**Problem to work on:**
This exercise calls for an exact copy of the listing, with no pictures kept.

───── Source data

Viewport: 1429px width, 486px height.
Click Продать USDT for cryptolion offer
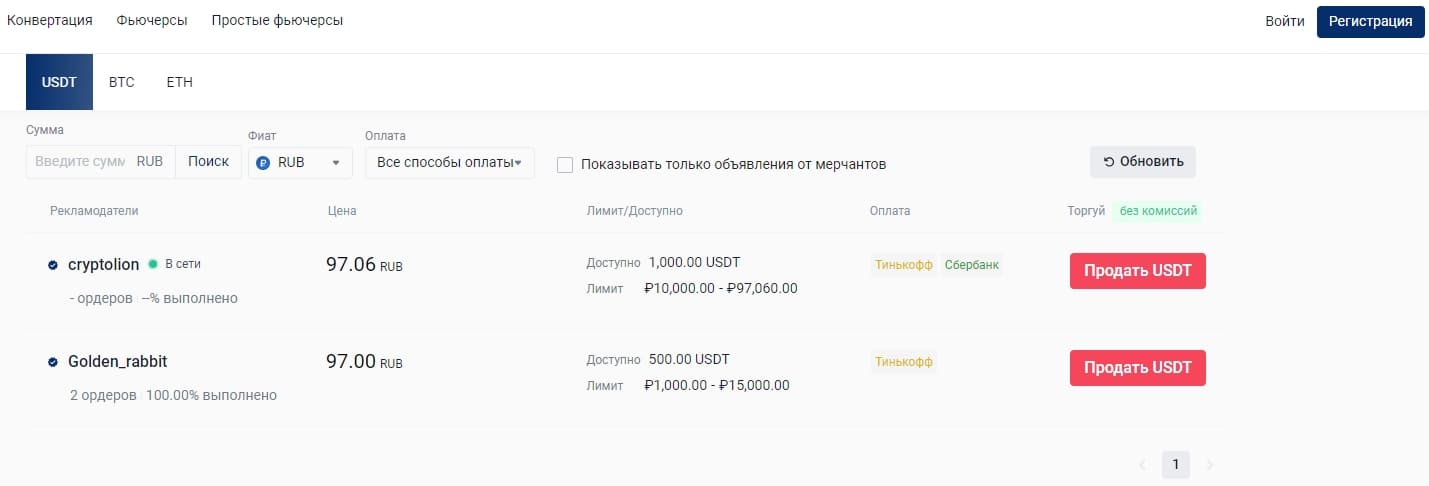1138,271
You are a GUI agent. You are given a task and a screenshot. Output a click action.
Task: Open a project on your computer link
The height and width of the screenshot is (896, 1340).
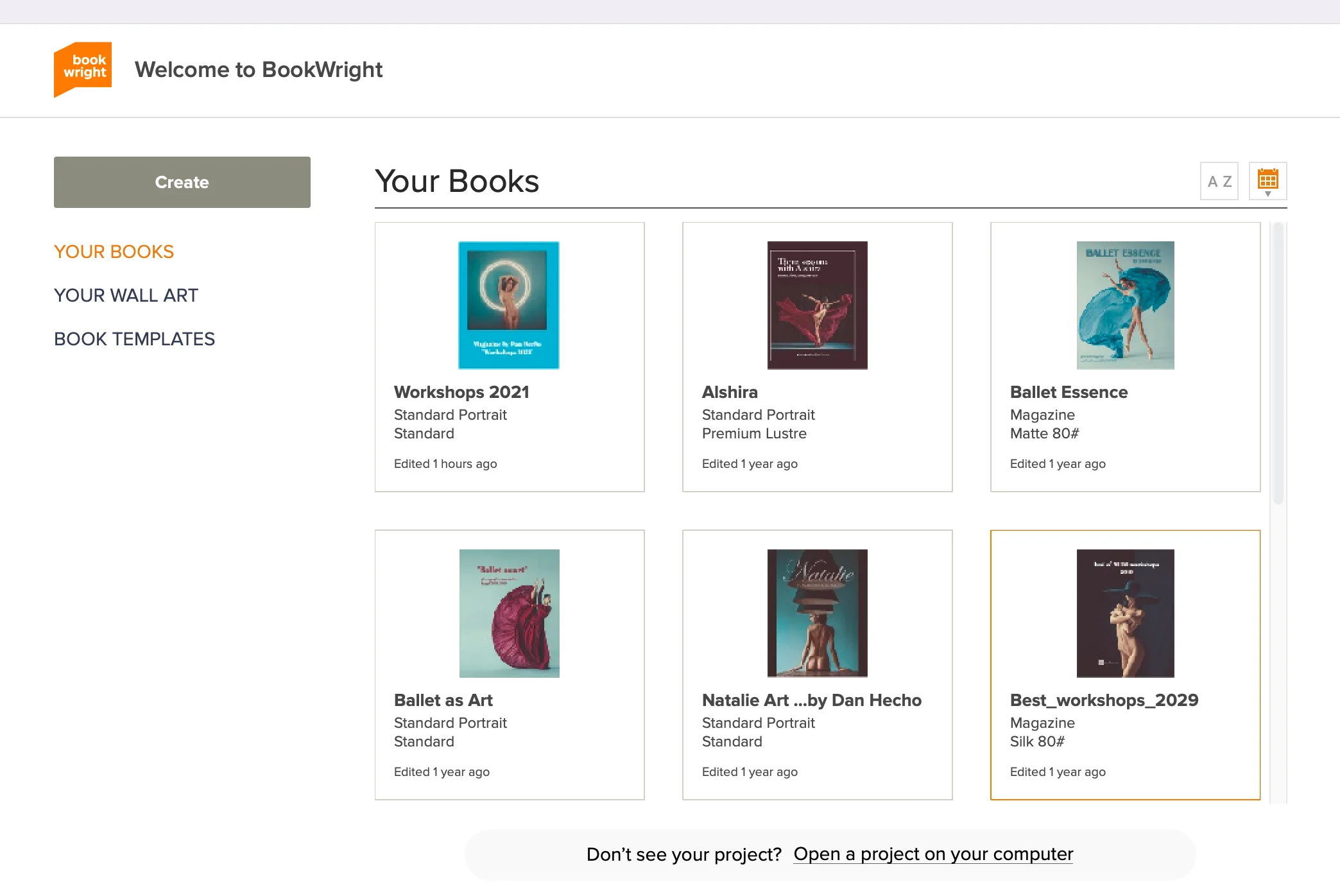[x=933, y=854]
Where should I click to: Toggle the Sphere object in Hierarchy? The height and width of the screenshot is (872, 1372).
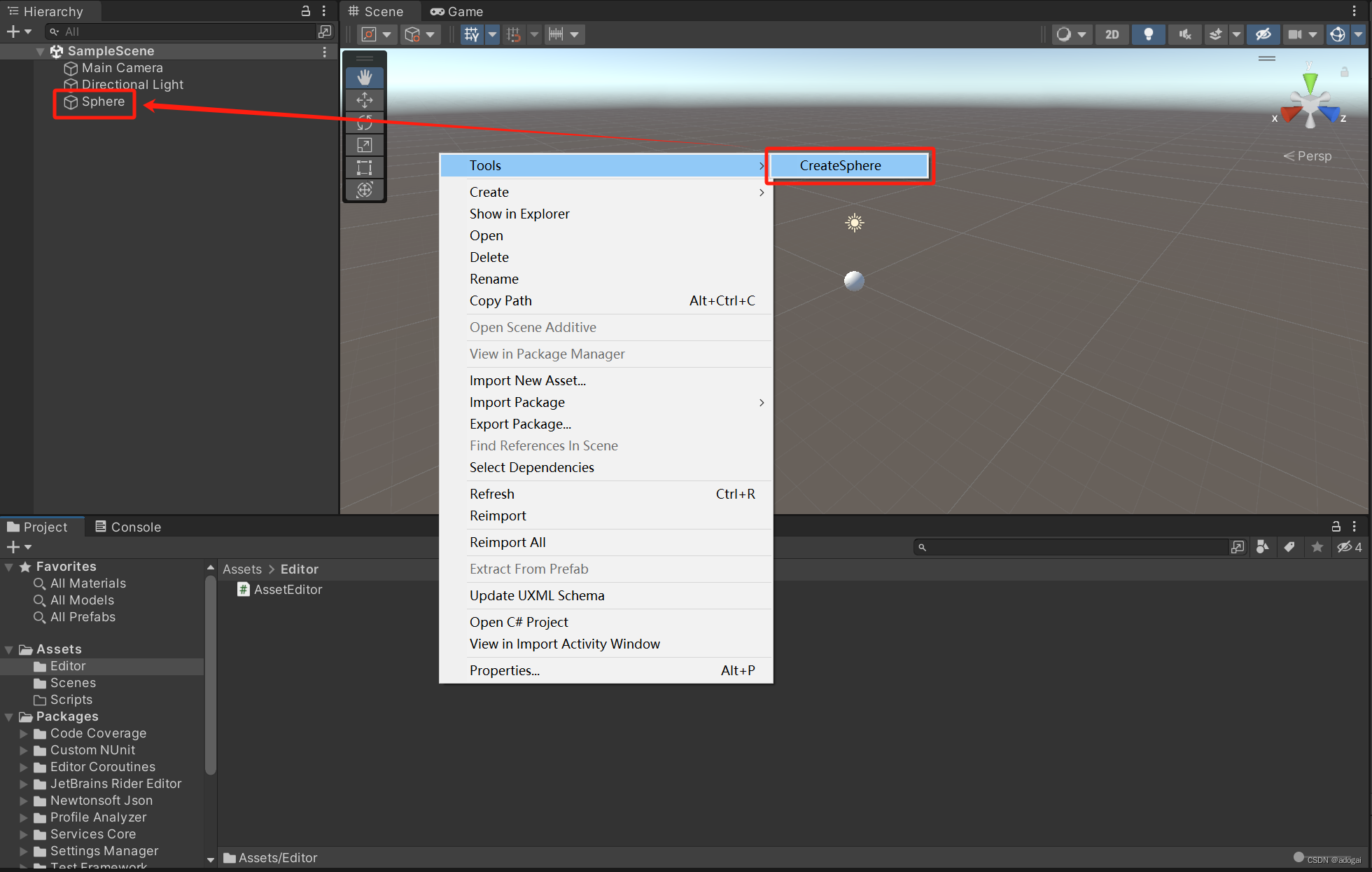tap(100, 101)
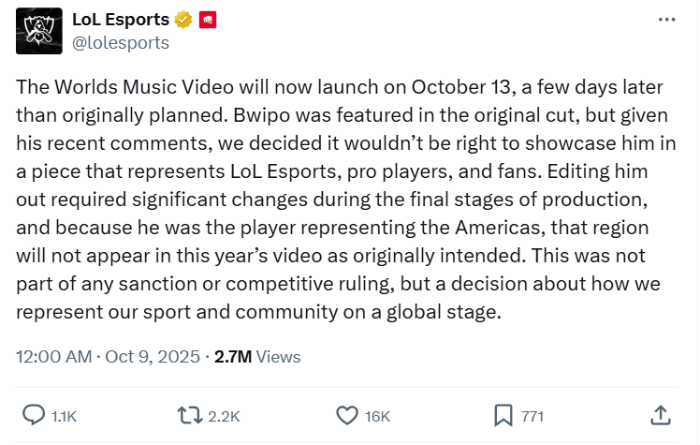
Task: Click the 16K likes count
Action: [x=378, y=415]
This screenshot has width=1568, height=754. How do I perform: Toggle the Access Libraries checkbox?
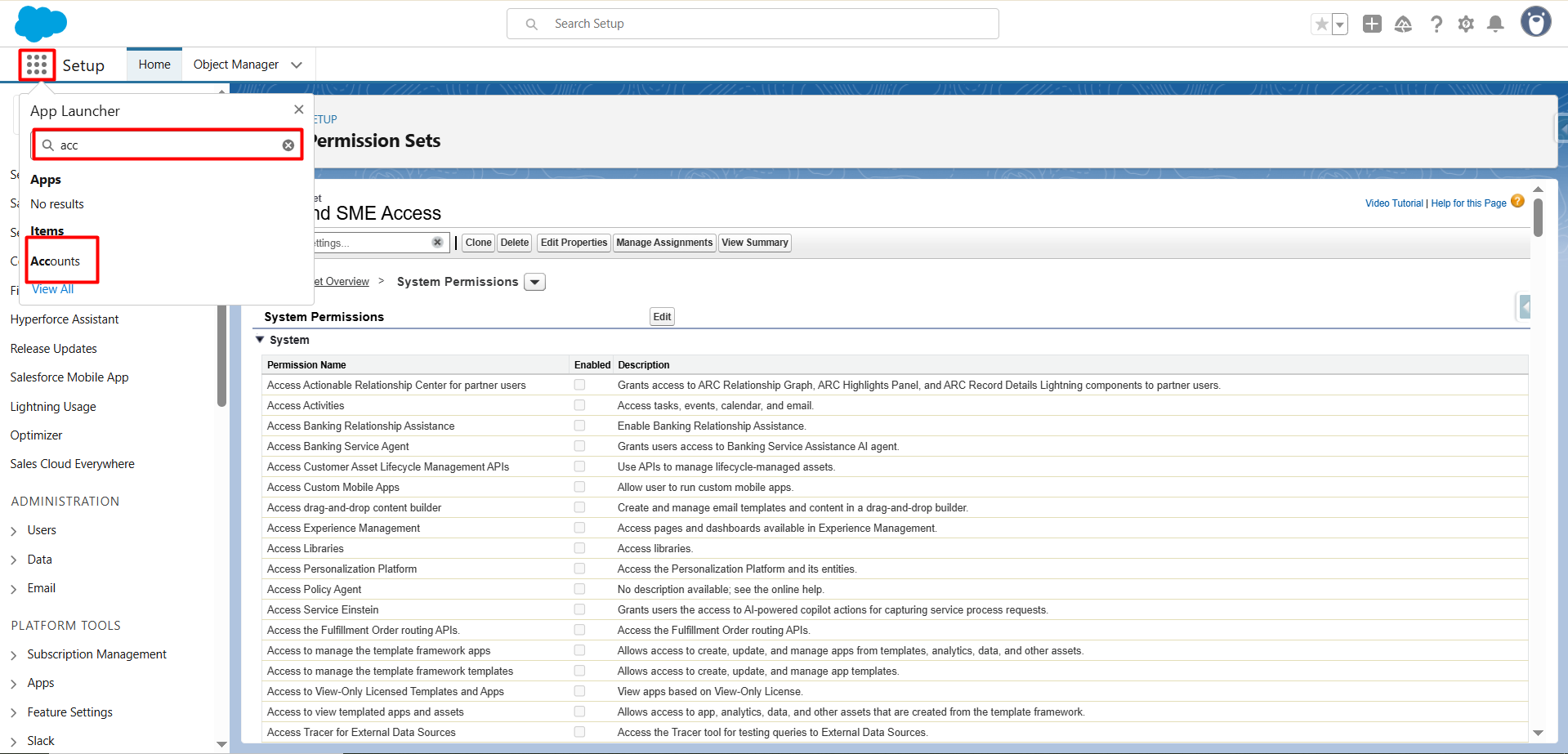(x=579, y=548)
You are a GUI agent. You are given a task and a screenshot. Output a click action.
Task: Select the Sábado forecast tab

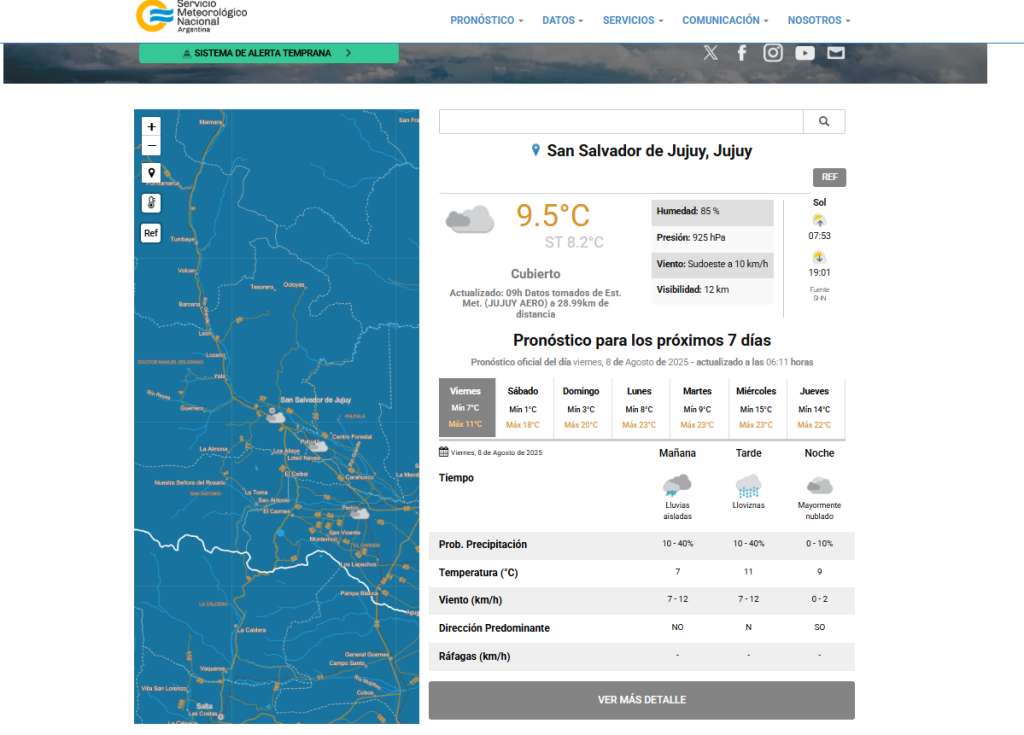522,408
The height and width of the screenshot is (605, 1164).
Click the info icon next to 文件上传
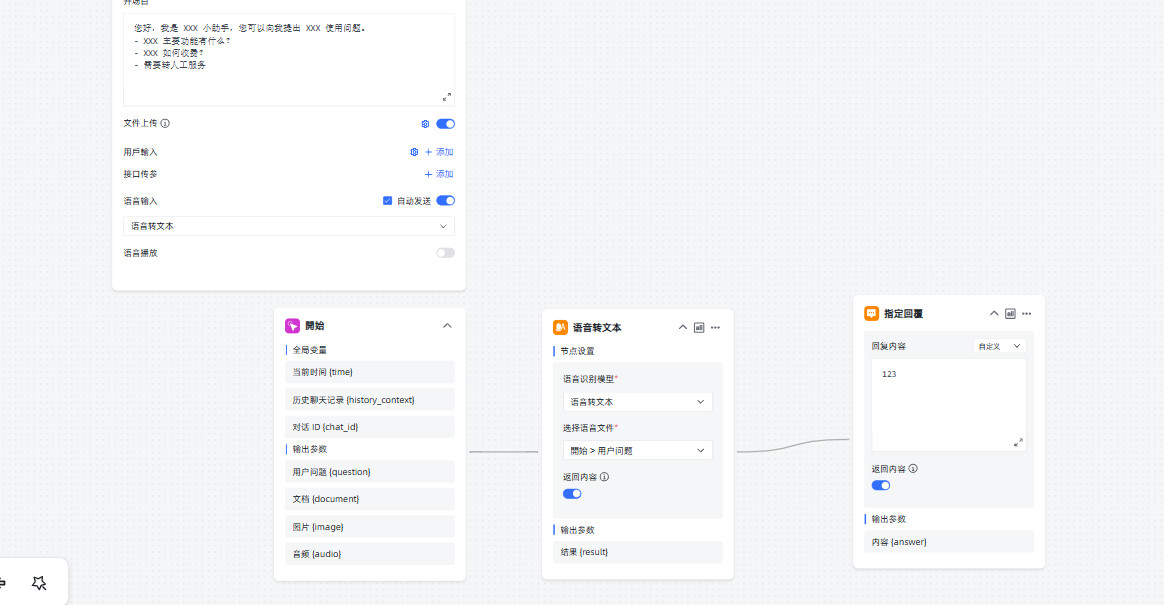pos(165,124)
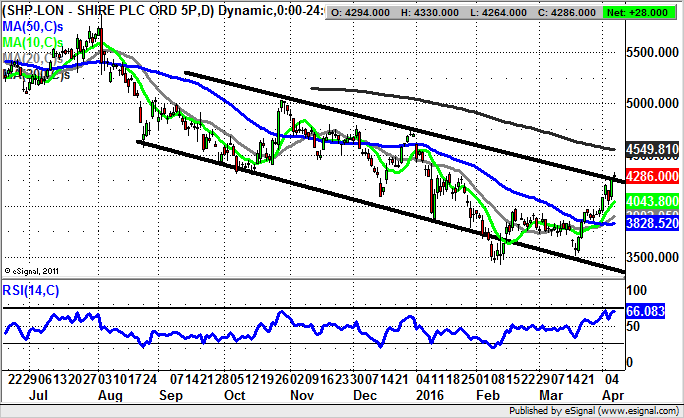
Task: Click the Aug month label on time axis
Action: coord(108,394)
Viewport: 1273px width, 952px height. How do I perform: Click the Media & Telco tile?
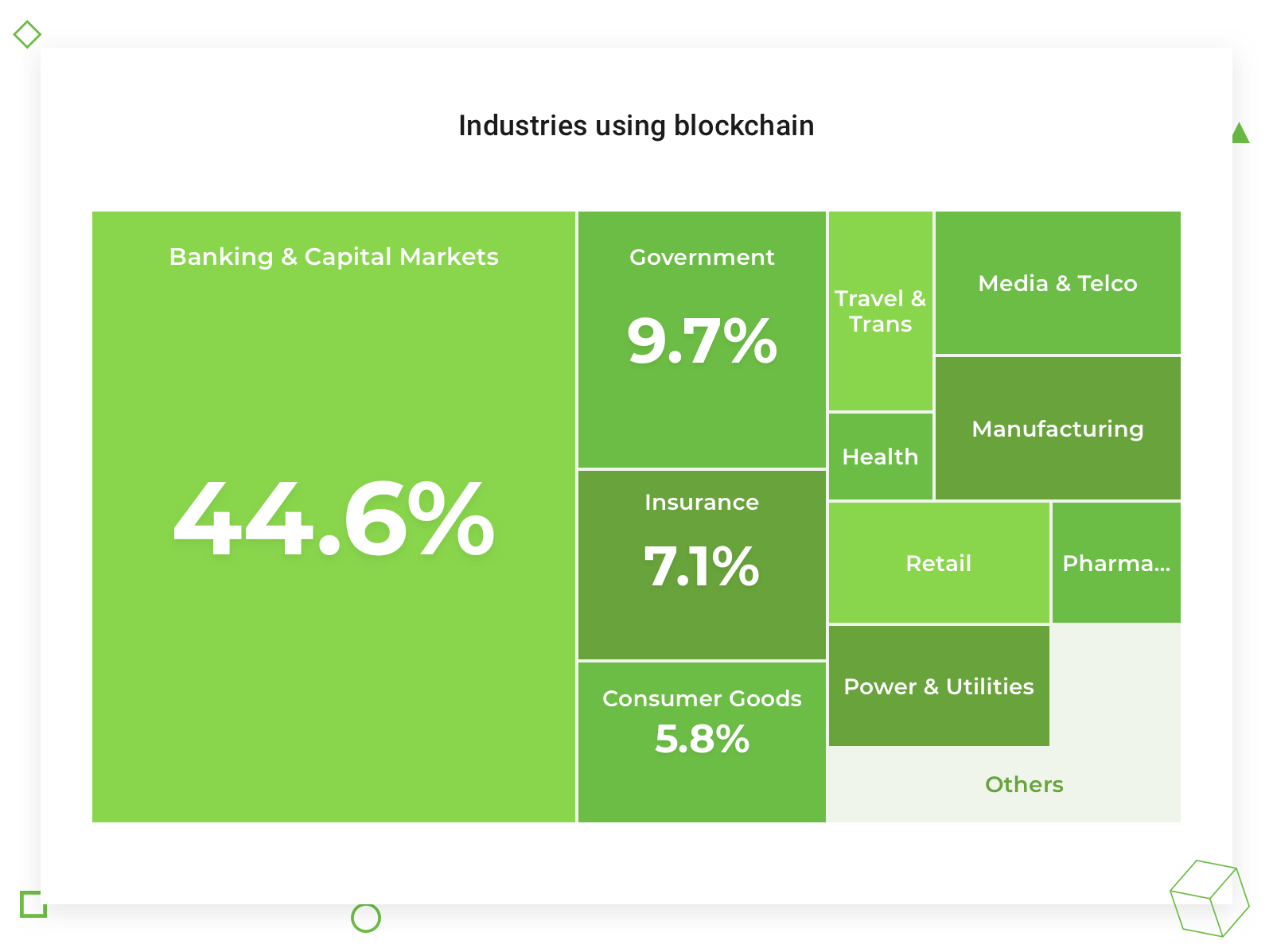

──────────

**Completed task:**
Viewport: 1429px width, 486px height.
Click Продать USDT for cryptolion offer
1138,271
You are a GUI agent. You are given a task and a screenshot. Output a click action.
Task: Open a project on your computer link
The height and width of the screenshot is (896, 1340).
[x=933, y=854]
Where should I click to: Toggle the Sphere object in Hierarchy? The height and width of the screenshot is (872, 1372).
tap(100, 101)
Task: Click the 16K likes count
Action: [x=378, y=415]
This screenshot has width=1568, height=754. How do I perform: Toggle the Access Libraries checkbox?
(x=579, y=548)
You are a GUI agent. You are given a task and a screenshot. Output a click action.
Task: Select the Sábado forecast tab

522,408
The height and width of the screenshot is (605, 1164).
Click the info icon next to 文件上传
pos(165,124)
Task: Click the Aug month label on time axis
Action: coord(108,394)
Viewport: 1273px width, 952px height. How do I perform: Click the Media & Telco tile?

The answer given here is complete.